NEW ORLEANS – Gulf of Mexico cleanup crews working to block millions of gallons of oil from reaching land may soon have a giant on their side, if a weekend test of a new skimmer goes well.
The Taiwanese vessel dubbed “A Whale,” which its owners describe as the largest oil skimmer in the world, began showing its capabilities on Saturday just north of the Macondo Deepwater well site. An April 20 explosion on the Deepwater Horizon rig there killed 11 workers and began what is now the largest oil spill in Gulf history.
The vessel will cruise a 25-square-mile test site through today, according to TMT Shipping, the company that created A Whale by retrofitting an oil tanker after the explosion sent millions of gallons of crude spilling into the Gulf.
The U.S. Coast Guard, along with BP, are waiting to see if the vessel, which is 10 stories high and as long as 3½ football fields, can live up to its makers’ promise of being able to process up to 21 million gallons of oily water a day.
The ship works by taking in water through 12 vents, separating the oil and pumping the cleaned seawater back into the Gulf.
“In many ways, the ship collects water like an actual whale and pumps internally like a human heart,” TMT spokesman Bob Grantham said in an e-mail.
A Whale is being tested close to the wellhead because officials believe it will be most effective where the oil is thickest rather than closer to shore.
The ship arrived in the Gulf on Wednesday, but officials have wanted to test its capability as well as have the federal Environmental Protection Agency sign off on the water it will pump back into the Gulf.

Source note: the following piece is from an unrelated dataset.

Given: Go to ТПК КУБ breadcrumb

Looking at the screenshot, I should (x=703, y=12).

Although the ship cleans most of the oil from seawater, trace amounts of crude remain.
The wait has frustrated some local officials, who say the mammoth skimmer would be a game-changer in preventing drifting streams of oil from washing ashore on vulnerable coastlines.
During a Thursday tour of the inlet to Barataria Bay, Louisiana Gov. Bobby Jindal said it was exasperating to have A Whale anchored offshore instead of being put to immediate use.

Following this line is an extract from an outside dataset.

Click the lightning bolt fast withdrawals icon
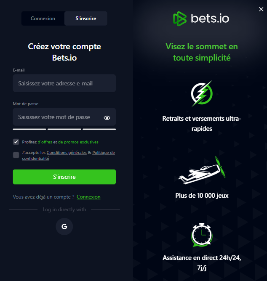 click(x=202, y=93)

“They’ve used the war rhetoric,” Jindal said aboard a Louisiana state wildlife boat floating in oil-slicked waters near Grand Isle. “If this is really a war, they need to be using every resource that makes sense to fight this oil before it comes to our coast.”

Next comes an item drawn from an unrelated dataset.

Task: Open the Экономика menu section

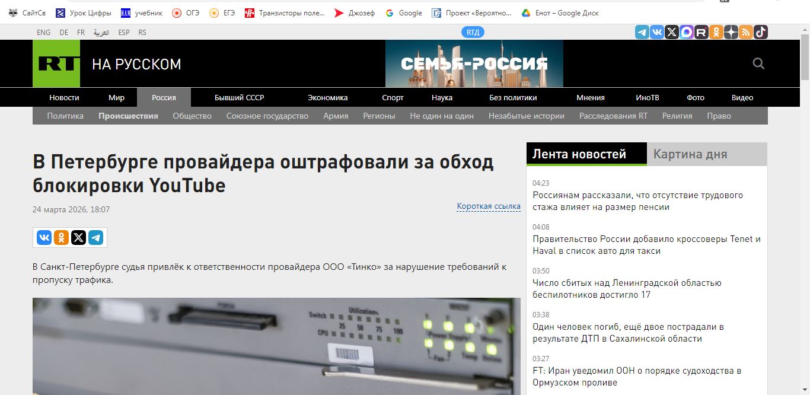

A smaller flotilla of oil skimmers was back at work along the Gulf Coast Saturday, after being forced to stand down for several days because of nasty weather whipped up by distant Hurricane Alex.
The bad weather also delayed the hookup of a vessel called the Helix Producer at the wellhead. The ship can collect up to 25,000 barrels of oil a day, which would virtually double the amount now being captured or burned at the site by two other vessels.
Retired Coast Guard Adm. Thad Allen, the Obama administration’s point person in the oil spill response, said Friday crews will resume getting the Helix Producer in place over the weekend, with production starting around July 7.
Elswhere on the Gulf coast, environmental Protection Agency administrator Lisa Jackson visited Pensacola Beach on Saturday, her first trip to Florida since the explosion and her sixth trip to the Gulf.
Jackson watched as workers in yellow and orange vests flicked penny-sized gobs of tar into nets, sifting them to filter out the sand and smaller pieces of tar. Officials overseeing the cleanup showed her how the oil had been buried by successive waves of sand, and how more layers with tar were under the top layer of sand.
Jackson said that despite the level of contamination on the beaches, it should be up to local officials to decide whether they should be closed. Officials in Escambia County have posted oil warnings at beaches but not closed them.
“From a commonsense perspective there is nothing that I am going to be able to tell you in chemical lab that you can’t learn about the safety of the water from a bathing purpose by looking at it and smelling it,” she said.
Reporters pressed her on whether she would wade.
“I would not go into the water today,” she said.